Records from a collection:
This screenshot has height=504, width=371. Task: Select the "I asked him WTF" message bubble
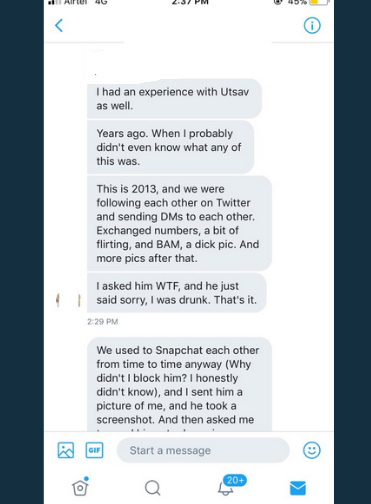point(177,293)
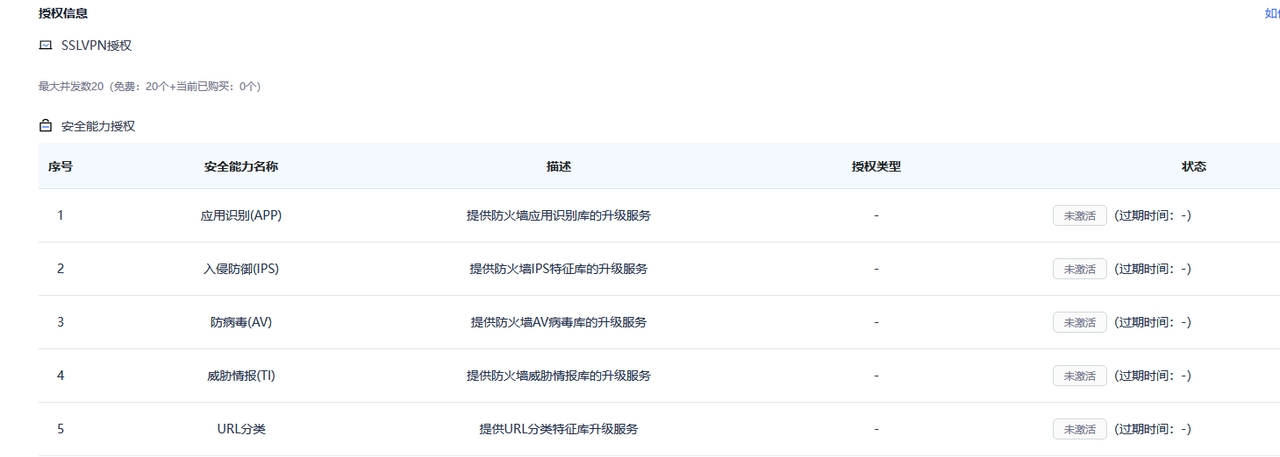Select the URL分类 capability name
The height and width of the screenshot is (457, 1280).
[241, 429]
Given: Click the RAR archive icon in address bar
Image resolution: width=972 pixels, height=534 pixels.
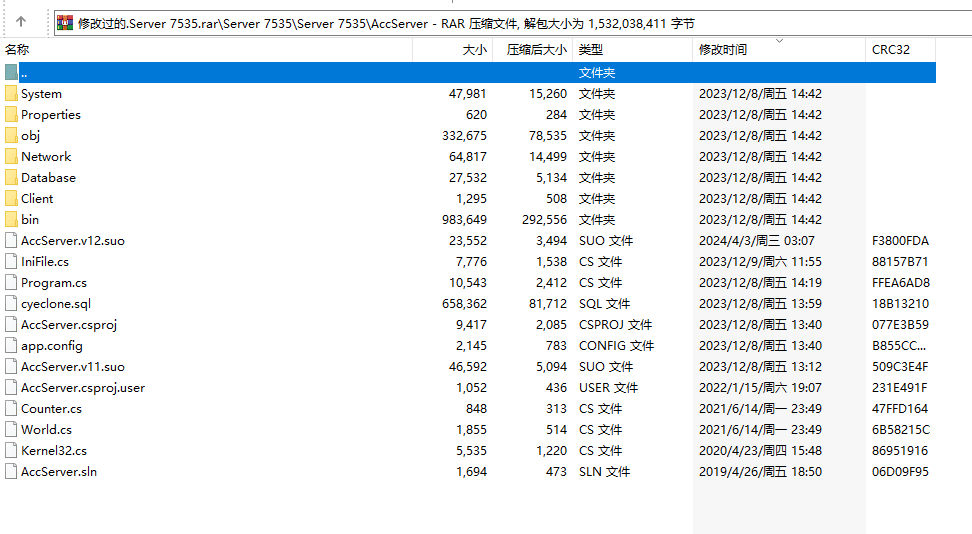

* _Exercise instructions_: Word for word, write out each line of the records, but leave the pictures behind.

* _Final answer_:
This screenshot has height=504, width=371. Task: Select the "I asked him WTF" message bubble
point(177,293)
Select the URL分类 capability name
The height and width of the screenshot is (457, 1280).
[241, 429]
Given: Click the RAR archive icon in address bar
Image resolution: width=972 pixels, height=534 pixels.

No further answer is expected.